▶ THE RECORDS:
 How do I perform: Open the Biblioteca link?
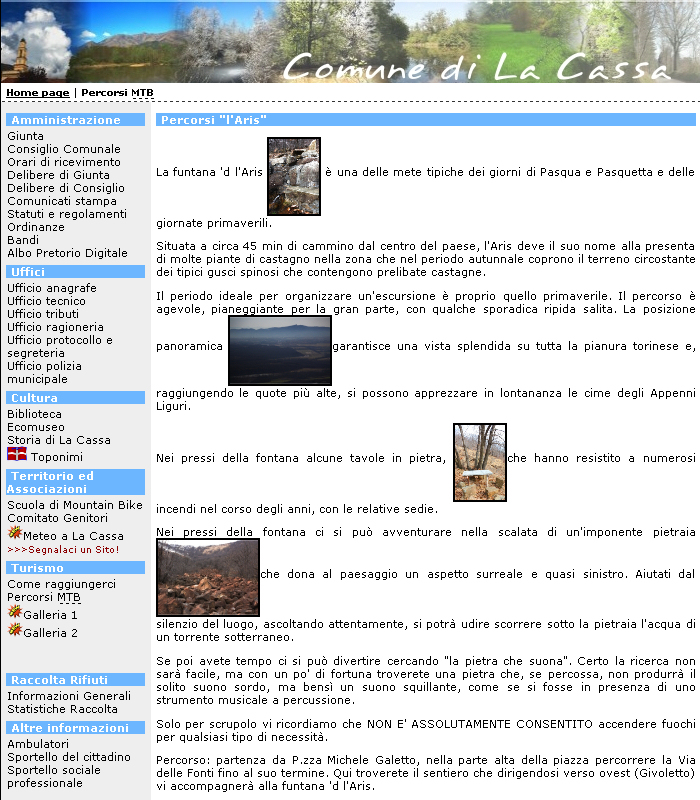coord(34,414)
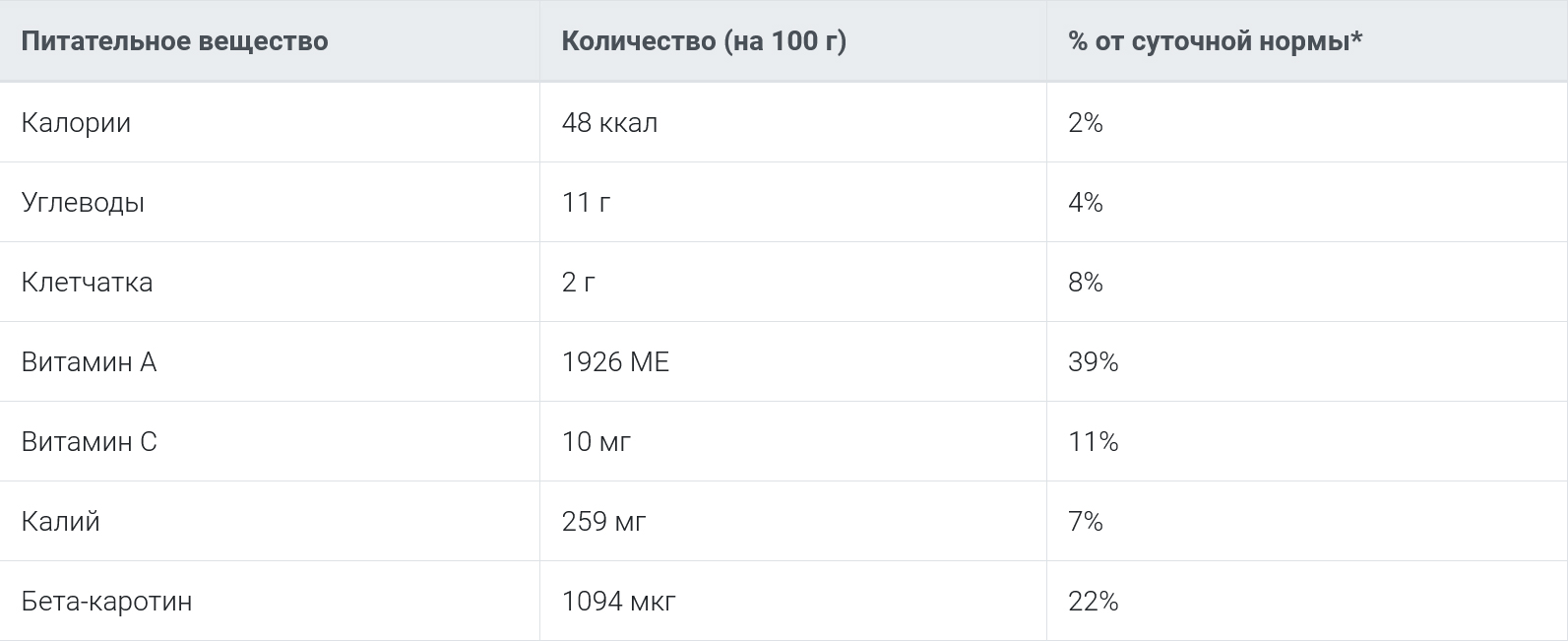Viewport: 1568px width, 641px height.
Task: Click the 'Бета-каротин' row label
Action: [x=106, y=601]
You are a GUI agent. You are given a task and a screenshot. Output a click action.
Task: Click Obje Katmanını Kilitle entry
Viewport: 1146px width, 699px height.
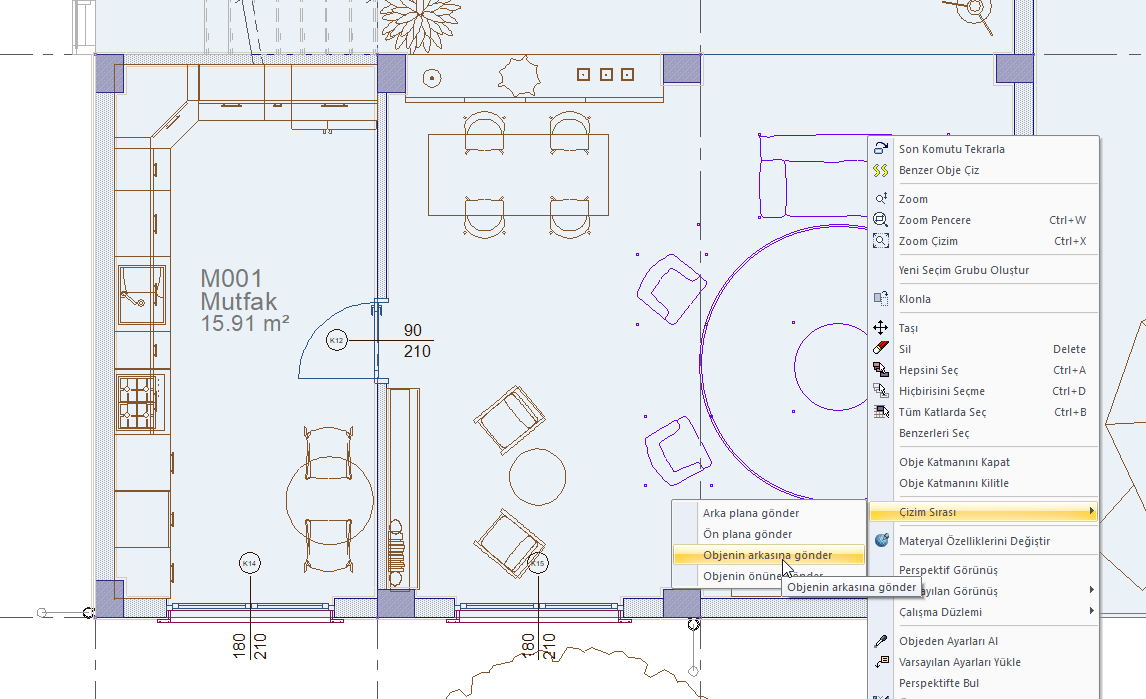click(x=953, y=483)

▶ OBJECTIVE:
Rewrite all of the lines above, changing "screenshot" to "screen capture" and leaving everything else untouched. Leave the pictures out.

▶ SOLUTION BELOW:
 How do I perform: Open the Biblioteca link?
coord(34,414)
Viewport: 1568px width, 641px height.
Task: Click the 'Бета-каротин' row label
Action: [x=106, y=601]
You are a GUI agent. You are given a task and a screen capture. Output a click action.
Task: Click Obje Katmanını Kilitle entry
Viewport: 1146px width, 699px height.
click(x=953, y=483)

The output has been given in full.